Very Likely Indiscretions of Discretionary Regulation
Behind a veil of ignorance, if asked to specify a single simple rule for regulating political economy, it should be “minimize the discretion of rulers and regulators”.
The Year Ahead 2018
The world’s leading thinkers and policymakers examine what’s come apart in the past year, and anticipate what will define the year ahead.
That’s my opinion. I will discuss Avinash Persaud, James M. Buchanan, John Cochrane, Luigi Zingales, Max Weber, Niall Ferguson, who all have in common an interest in the priority given either to rules or discretion, with opinions either side of mine.
Bye the bye, I’m moving house. When I finish packing my books and have waved so-long to the removals van, in the blissful interlude during which the container crosses the oceans I shall re-read Luigi Zingales’ new book (on Kindle). It richly deserves the extra attention.
1. Luigi Zingales
I really welcome A Capitalism For The People because a world-class economist has written an accessible and practical outline of -- and expansion upon -- three long-standing overriding and universal priorities of political economy which I passionately support:
1. Preventing politicization and capture of market economies.
2. Promoting competition with simple regulation and simple enforcement.
3. Formulating a vote-winning politics of true capitalism.
That’s not to say I entirely endorse how Zingales handles the task. I detected a small inconsistency yesterday, a straw man large enough to break the camel’s back, an item that has stimulated the writing of this post.
First, Zingales praises common law for the fairness applied by judges, which protects against corruption and lobbying. In continental civil law countries, in contrast, “little discretion is left to the judge, whose role is simply to map codified legal norms onto real-world situations. This creates a strong incentive for various interests to lobby legislators [whereas] in a common law system the legislature is supposed to provide only general principles, limiting the payoff that lobbyists can obtain”.
Second, Zingales praises simple rules, simple enforcement, and the policy of zero tolerance. His example: “If a police officer observes a small criminal act on the street, should he intervene? Of course. But if he is allowed to use his own discretion, he will likely intervene to a lesser degree than the rule requires. Since he bears the personal and physical cost of intervening, consciously or subconsciously he will lean a bit too much against acting. Other officers observing his behaviour might assume that his decision reflects the effective rule… and will likely copy his leniency. Little by little, standards are eroded, unless a zero-tolerance policy dispenses with ambiguity”.

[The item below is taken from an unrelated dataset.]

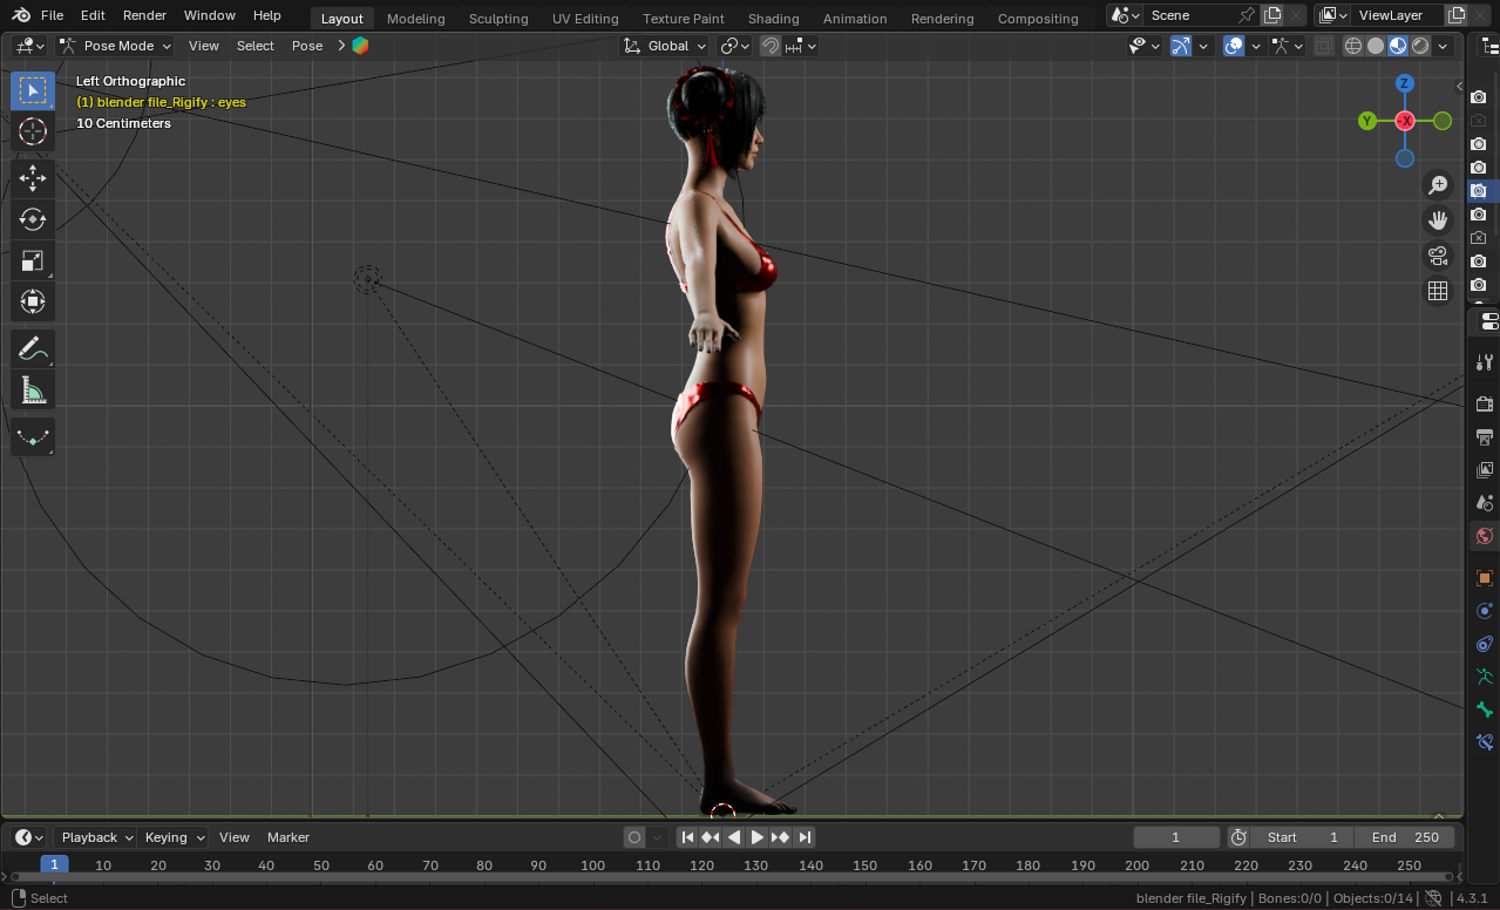Open the Pose Mode dropdown

116,46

Does Zingales not see a contradiction between these two claims? If the police officer uses discretion the outcome will be less than ideal, he argues, but then claims the reverse will be true for the judge.

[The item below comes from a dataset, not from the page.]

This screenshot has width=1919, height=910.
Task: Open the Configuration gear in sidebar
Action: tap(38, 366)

Like Zingales, I want zero tolerance. I know ambiguity and discretion are enemies of progress. General principles, if they are not codified, are hard to interpret objectively and more likely to be interpreted politically. Simple rules deter undesirable behaviour by clearly defining unwanted conduct. Although rigid, their advantage is that interpretation and application is fairly mechanical. I advocate “rules-first” at all levels and development of the legal system.
Legal theorist, economist, and judge, Richard Posner, says: “The less discretion a judge has in making decisions, the easier it will be to determine whether a case has been decided contrary to law or whether there is a pattern favoring one class or group of litigants over another”.

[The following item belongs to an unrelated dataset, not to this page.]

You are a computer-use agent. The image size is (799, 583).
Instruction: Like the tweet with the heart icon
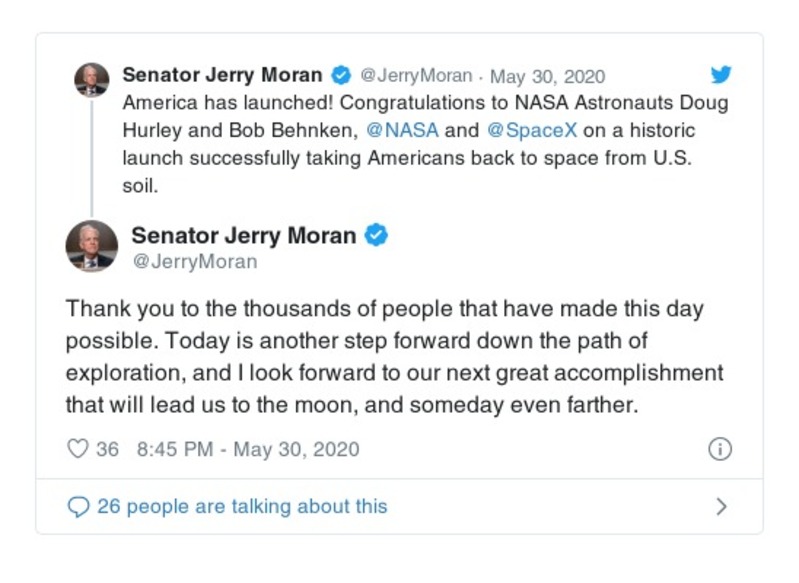click(78, 450)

All is well, nevertheless. It turns out Zingales does appreciate why best policy is to minimize discretion. In a section dealing with specific proposals for something functionally equivalent to impartial bank bankruptcy with protection for depositors as a means to control bank debt and impose discipline on investors and management, Zingales identifies “two major risks posed by regulatory intervention in the financial system. One is that a regulator could arbitrarily close down well-functioning financial institutions for political reasons. The other is that a regulator, under intense lobbying by the regulated, might be too soft… My mechanism [a regulator intervenes in response to an impersonal market signal] removes most of the regulator’s discretion to make either error”.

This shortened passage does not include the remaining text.